> _The input_:

+--

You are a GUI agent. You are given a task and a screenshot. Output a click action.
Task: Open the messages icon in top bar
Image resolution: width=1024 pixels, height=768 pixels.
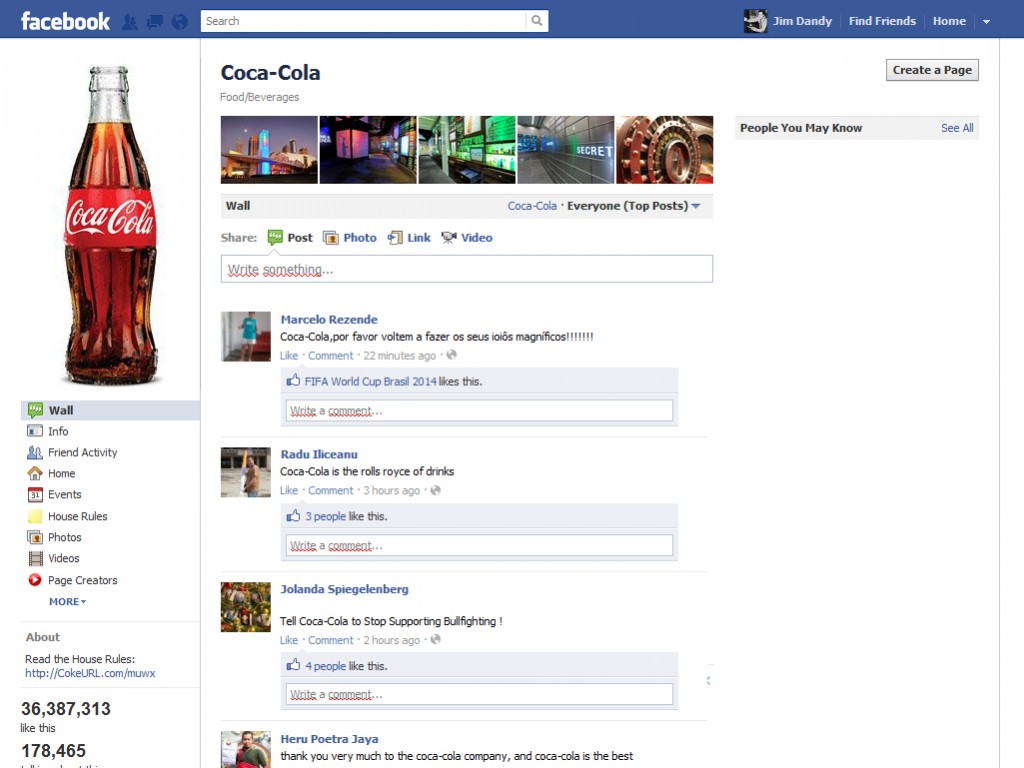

+--

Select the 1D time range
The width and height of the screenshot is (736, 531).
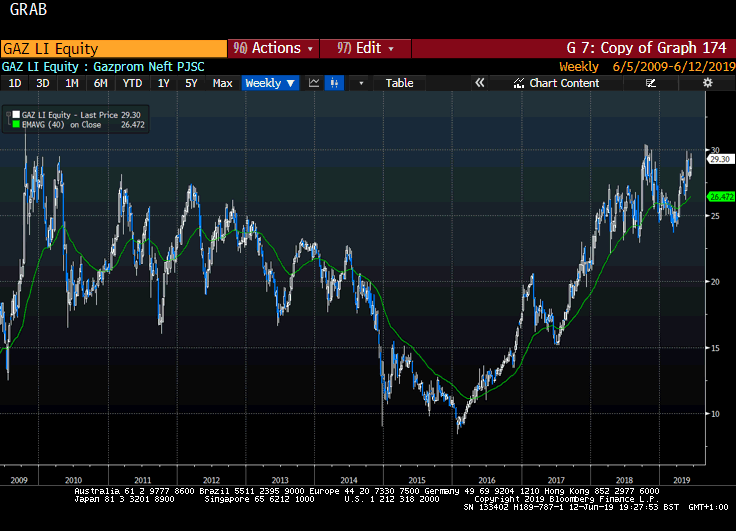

+--

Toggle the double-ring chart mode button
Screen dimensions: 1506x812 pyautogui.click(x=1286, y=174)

+--

> _Short problem_: Rewrite the records starting with the line that contains "You are a GUI" and going on through the line that contains "Image resolution: width=1024", replacing "agent" with "assistant" and leaving everything else unchanged.

> _Exercise output_:
You are a GUI assistant. You are given a task and a screenshot. Output a click action.
Task: Open the messages icon in top bar
Image resolution: width=1024 pixels, height=768 pixels.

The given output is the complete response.